Supervalu is going back to its wholesale roots, for better or worse.
When the struggling Eden Prairie, Minn.-based firm unloads its four largest grocery chains in a pending $3.3 billion deal, the company will again rely on wholesaling for almost half of its business. Wholesaling has accounted for only about 23 percent of total sales in recent years.
The problem: Food distribution is a shrinking industry, as Supervalu can attest. Its own wholesale revenue has fallen 17 percent in the past four years, to $8.2 billion in fiscal 2012. A good part of the decline stems from the gradual loss of a big customer, Target.
But also, many of Supervalu’s wholesale customers are beset by the same woes that caused Supervalu’s own retail downfall: an onslaught of competition from Target, Walmart and other low-price chains, combined with a soft economy.
Supervalu operates a distribution center on the Tacoma Tideflats. It also closed the Save-A-Lot store in Tacoma’s Hilltop neighborhood, one of several in the region it closed in a streamlining effort.
“Their core market is shrinking,” said David Livingston, a Wisconsin-based supermarket industry consultant. “The wholesale business is not growing because the number of retailers is declining. ... I don’t think they can make it grow.”
Supervalu, not surprisingly, disagrees.
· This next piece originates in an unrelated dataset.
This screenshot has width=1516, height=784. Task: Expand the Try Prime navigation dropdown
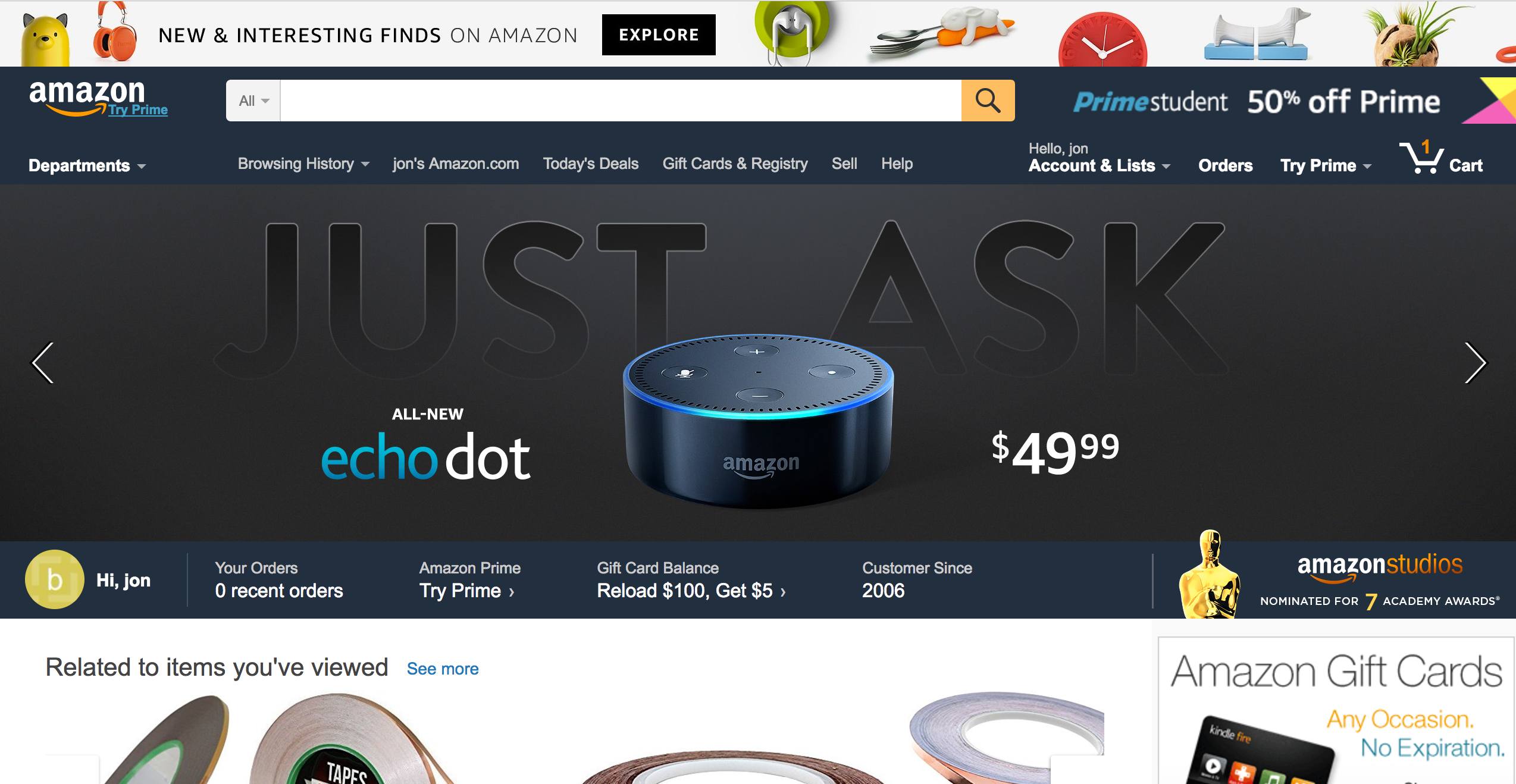1326,165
The company says it remains primary supplier to some of the nation’s “premier” independent grocers.
“Despite the challenges with the economy the last several years, these independents continued to grow their sales and open new stores,” Supervalu said in a statement to the Star Tribune, declining to make an executive available for an interview.
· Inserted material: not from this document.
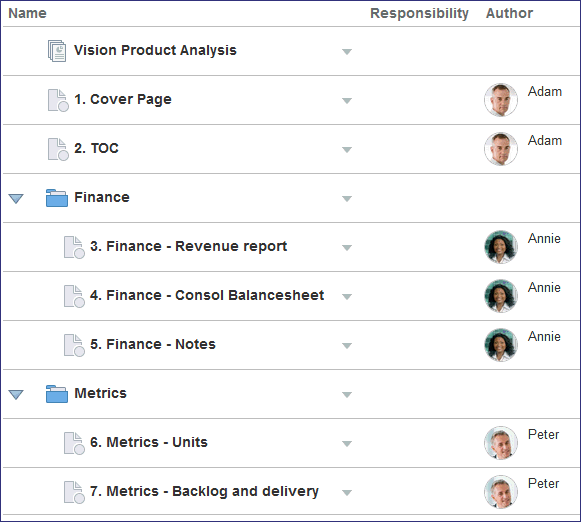Click the doclet icon next to 2. TOC
Image resolution: width=581 pixels, height=522 pixels.
click(58, 149)
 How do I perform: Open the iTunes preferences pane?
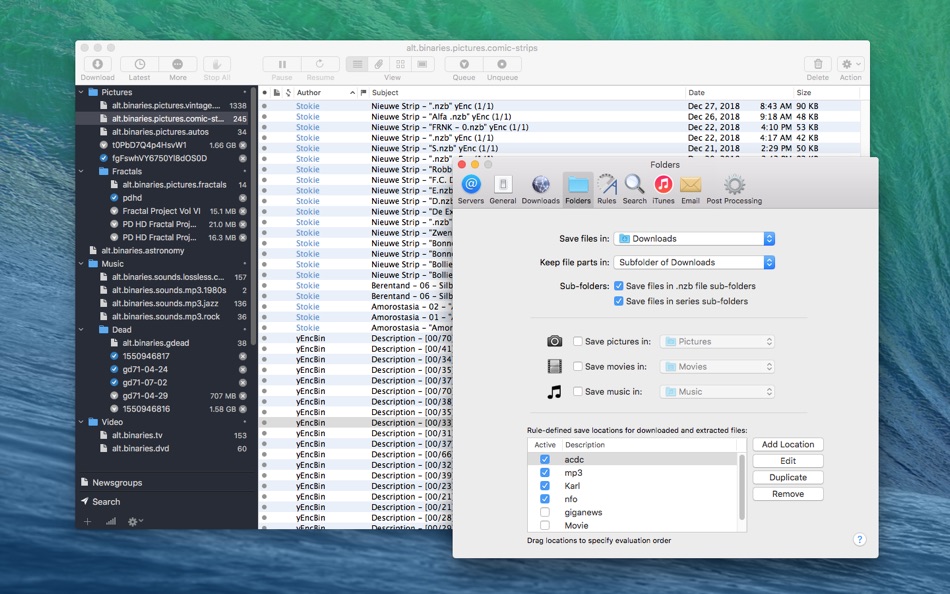point(663,186)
Supervalu last month announced it will sell its four largest grocery chains to Cerberus Capital Management for $100 million and the assumption of $3.2 billion in debt. Cerberus, a private equity outfit, will also buy up to 30 percent of Supervalu’s stock.
Some sort of deal had been expected, as Supervalu put itself up for sale in July, the result of steadily falling sales and a tanking stock price. The sale to Cerberus will leave Supervalu looking much as it did before an epic 2006 buyout of most of Albertsons Inc. That debt-laden acquisition transformed Supervalu into one of the nation’s largest food retailers, but it ultimately failed.
The major chains Supervalu picked up in the 2006 deal — Jewel, Albertsons, Acme and Shaw’s — will go to Cerberus, as will distribution warehouses dedicated to those chains.
Five smaller chains will remain with Supervalu, making up 28 percent of its future sales. So will Save-A-Lot, Supervalu’s national discount chain, which will constitute 25 percent of revenue.
Wholesale will supply the remaining 47 percent. Stock analysts are betting on Save-A-Lot to fuel Supervalu’s overall growth, but the wholesale business is hardly an afterthought.